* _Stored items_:
------

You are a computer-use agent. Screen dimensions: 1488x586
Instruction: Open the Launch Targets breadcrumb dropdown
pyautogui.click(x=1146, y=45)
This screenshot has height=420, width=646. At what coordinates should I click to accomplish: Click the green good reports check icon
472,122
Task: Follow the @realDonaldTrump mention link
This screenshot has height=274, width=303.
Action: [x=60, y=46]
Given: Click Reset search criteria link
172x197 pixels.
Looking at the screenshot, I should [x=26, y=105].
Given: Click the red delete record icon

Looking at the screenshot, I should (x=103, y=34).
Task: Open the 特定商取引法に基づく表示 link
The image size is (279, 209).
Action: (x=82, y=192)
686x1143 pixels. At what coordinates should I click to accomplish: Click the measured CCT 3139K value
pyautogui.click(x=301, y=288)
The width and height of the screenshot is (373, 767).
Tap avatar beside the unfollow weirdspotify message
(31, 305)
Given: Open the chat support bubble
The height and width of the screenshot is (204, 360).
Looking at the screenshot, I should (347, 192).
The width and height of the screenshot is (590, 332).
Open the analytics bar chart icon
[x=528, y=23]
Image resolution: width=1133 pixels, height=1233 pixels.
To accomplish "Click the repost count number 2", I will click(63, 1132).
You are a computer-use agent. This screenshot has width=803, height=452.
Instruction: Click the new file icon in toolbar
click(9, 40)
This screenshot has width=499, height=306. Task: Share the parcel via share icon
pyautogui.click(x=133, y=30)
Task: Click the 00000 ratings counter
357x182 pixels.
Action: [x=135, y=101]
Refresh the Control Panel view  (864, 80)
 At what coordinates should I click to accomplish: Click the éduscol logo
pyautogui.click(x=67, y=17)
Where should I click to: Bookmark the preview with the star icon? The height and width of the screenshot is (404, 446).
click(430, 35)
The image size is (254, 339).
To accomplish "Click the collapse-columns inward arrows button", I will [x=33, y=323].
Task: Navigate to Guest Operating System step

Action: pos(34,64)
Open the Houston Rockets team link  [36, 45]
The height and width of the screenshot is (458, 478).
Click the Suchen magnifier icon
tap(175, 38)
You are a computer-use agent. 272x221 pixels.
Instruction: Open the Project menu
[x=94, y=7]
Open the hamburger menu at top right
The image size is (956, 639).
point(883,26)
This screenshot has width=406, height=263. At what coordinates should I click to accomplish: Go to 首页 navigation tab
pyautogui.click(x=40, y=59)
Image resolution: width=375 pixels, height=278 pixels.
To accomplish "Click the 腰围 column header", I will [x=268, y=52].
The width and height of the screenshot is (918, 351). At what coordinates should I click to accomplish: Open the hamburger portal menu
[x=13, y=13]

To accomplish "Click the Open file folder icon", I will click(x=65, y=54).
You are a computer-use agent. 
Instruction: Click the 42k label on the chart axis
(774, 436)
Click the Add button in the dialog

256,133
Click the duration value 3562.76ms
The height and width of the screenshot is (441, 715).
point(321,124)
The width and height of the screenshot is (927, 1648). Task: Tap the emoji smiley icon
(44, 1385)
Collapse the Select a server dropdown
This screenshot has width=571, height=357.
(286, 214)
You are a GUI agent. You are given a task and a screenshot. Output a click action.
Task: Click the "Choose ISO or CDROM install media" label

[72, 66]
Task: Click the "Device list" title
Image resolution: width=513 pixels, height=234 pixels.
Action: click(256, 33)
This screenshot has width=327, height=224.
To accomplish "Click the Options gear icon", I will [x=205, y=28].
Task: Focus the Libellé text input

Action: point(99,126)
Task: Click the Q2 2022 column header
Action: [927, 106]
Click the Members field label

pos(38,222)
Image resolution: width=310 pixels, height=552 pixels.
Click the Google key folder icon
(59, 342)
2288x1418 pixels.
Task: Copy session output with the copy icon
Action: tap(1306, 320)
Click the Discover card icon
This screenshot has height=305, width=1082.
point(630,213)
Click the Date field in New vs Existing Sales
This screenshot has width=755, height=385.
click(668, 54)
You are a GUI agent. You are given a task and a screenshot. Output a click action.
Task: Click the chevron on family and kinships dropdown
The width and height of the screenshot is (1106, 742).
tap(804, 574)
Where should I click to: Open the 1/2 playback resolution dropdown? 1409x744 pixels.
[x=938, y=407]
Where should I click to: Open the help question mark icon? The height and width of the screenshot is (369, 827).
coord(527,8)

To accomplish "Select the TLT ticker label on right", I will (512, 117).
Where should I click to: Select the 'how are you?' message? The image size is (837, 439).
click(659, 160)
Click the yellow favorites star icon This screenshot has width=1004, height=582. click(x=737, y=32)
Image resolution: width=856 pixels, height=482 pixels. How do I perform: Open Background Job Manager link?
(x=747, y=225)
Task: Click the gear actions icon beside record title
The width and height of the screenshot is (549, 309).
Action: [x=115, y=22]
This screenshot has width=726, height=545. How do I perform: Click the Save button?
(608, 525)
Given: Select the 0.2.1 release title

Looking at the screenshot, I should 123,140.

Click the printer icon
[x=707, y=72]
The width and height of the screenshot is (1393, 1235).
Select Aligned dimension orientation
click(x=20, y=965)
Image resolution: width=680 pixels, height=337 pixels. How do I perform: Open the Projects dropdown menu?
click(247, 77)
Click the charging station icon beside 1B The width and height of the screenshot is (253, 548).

------

* _Your goal_:
Could every entry above be printed again, word for word?

* _Problem solution_:
You are a computer-use agent. Screen dimensions: 1488x586
Instruction: Open the Launch Targets breadcrumb dropdown
pyautogui.click(x=1146, y=45)
This screenshot has height=420, width=646. At what coordinates should I click to accomplish: Click the green good reports check icon
472,122
Task: Follow the @realDonaldTrump mention link
This screenshot has height=274, width=303.
Action: [x=60, y=46]
Given: Click Reset search criteria link
172x197 pixels.
Looking at the screenshot, I should [x=26, y=105].
Given: Click the red delete record icon

Looking at the screenshot, I should (x=103, y=34).
Task: Open the 特定商取引法に基づく表示 link
The image size is (279, 209).
Action: (x=82, y=192)
686x1143 pixels. At what coordinates should I click to accomplish: Click the measured CCT 3139K value
pyautogui.click(x=301, y=288)
The width and height of the screenshot is (373, 767).
Tap avatar beside the unfollow weirdspotify message
(31, 305)
Given: Open the chat support bubble
The height and width of the screenshot is (204, 360).
Looking at the screenshot, I should (347, 192).
The width and height of the screenshot is (590, 332).
Open the analytics bar chart icon
[x=528, y=23]
Image resolution: width=1133 pixels, height=1233 pixels.
To accomplish "Click the repost count number 2", I will click(63, 1132).
You are a computer-use agent. This screenshot has width=803, height=452.
Instruction: Click the new file icon in toolbar
click(9, 40)
This screenshot has width=499, height=306. Task: Share the parcel via share icon
pyautogui.click(x=133, y=30)
Task: Click the 00000 ratings counter
357x182 pixels.
Action: [x=135, y=101]
Refresh the Control Panel view  (864, 80)
 At what coordinates should I click to accomplish: Click the éduscol logo
pyautogui.click(x=67, y=17)
Where should I click to: Bookmark the preview with the star icon? The height and width of the screenshot is (404, 446).
click(430, 35)
The image size is (254, 339).
To accomplish "Click the collapse-columns inward arrows button", I will [x=33, y=323].
Task: Navigate to Guest Operating System step

Action: pos(34,64)
Open the Houston Rockets team link  [36, 45]
The height and width of the screenshot is (458, 478).
Click the Suchen magnifier icon
tap(175, 38)
You are a computer-use agent. 272x221 pixels.
Instruction: Open the Project menu
[x=94, y=7]
Open the hamburger menu at top right
The image size is (956, 639).
point(883,26)
This screenshot has width=406, height=263. At what coordinates should I click to accomplish: Go to 首页 navigation tab
pyautogui.click(x=40, y=59)
Image resolution: width=375 pixels, height=278 pixels.
To accomplish "Click the 腰围 column header", I will [x=268, y=52].
The width and height of the screenshot is (918, 351). At what coordinates should I click to accomplish: Open the hamburger portal menu
[x=13, y=13]

To accomplish "Click the Open file folder icon", I will click(x=65, y=54).
You are a computer-use agent. 
Instruction: Click the 42k label on the chart axis
(774, 436)
Click the Add button in the dialog

256,133
Click the duration value 3562.76ms
The height and width of the screenshot is (441, 715).
point(321,124)
The width and height of the screenshot is (927, 1648). Task: Tap the emoji smiley icon
(44, 1385)
Collapse the Select a server dropdown
This screenshot has width=571, height=357.
(286, 214)
You are a GUI agent. You are given a task and a screenshot. Output a click action.
Task: Click the "Choose ISO or CDROM install media" label

[72, 66]
Task: Click the "Device list" title
Image resolution: width=513 pixels, height=234 pixels.
Action: click(256, 33)
This screenshot has width=327, height=224.
To accomplish "Click the Options gear icon", I will [x=205, y=28].
Task: Focus the Libellé text input

Action: point(99,126)
Task: Click the Q2 2022 column header
Action: [927, 106]
Click the Members field label

pos(38,222)
Image resolution: width=310 pixels, height=552 pixels.
Click the Google key folder icon
(59, 342)
2288x1418 pixels.
Task: Copy session output with the copy icon
Action: tap(1306, 320)
Click the Discover card icon
This screenshot has height=305, width=1082.
point(630,213)
Click the Date field in New vs Existing Sales
This screenshot has width=755, height=385.
click(668, 54)
You are a GUI agent. You are given a task and a screenshot. Output a click action.
Task: Click the chevron on family and kinships dropdown
The width and height of the screenshot is (1106, 742).
tap(804, 574)
Where should I click to: Open the 1/2 playback resolution dropdown? 1409x744 pixels.
[x=938, y=407]
Where should I click to: Open the help question mark icon? The height and width of the screenshot is (369, 827).
coord(527,8)

To accomplish "Select the TLT ticker label on right", I will (512, 117).
Where should I click to: Select the 'how are you?' message? The image size is (837, 439).
click(659, 160)
Click the yellow favorites star icon This screenshot has width=1004, height=582. click(x=737, y=32)
Image resolution: width=856 pixels, height=482 pixels. How do I perform: Open Background Job Manager link?
(x=747, y=225)
Task: Click the gear actions icon beside record title
The width and height of the screenshot is (549, 309).
Action: [x=115, y=22]
This screenshot has width=726, height=545. How do I perform: Click the Save button?
(608, 525)
Given: Select the 0.2.1 release title

Looking at the screenshot, I should 123,140.

Click the printer icon
[x=707, y=72]
The width and height of the screenshot is (1393, 1235).
Select Aligned dimension orientation
click(x=20, y=965)
Image resolution: width=680 pixels, height=337 pixels. How do I perform: Open the Projects dropdown menu?
click(247, 77)
Click the charging station icon beside 1B The width and height of the screenshot is (253, 548).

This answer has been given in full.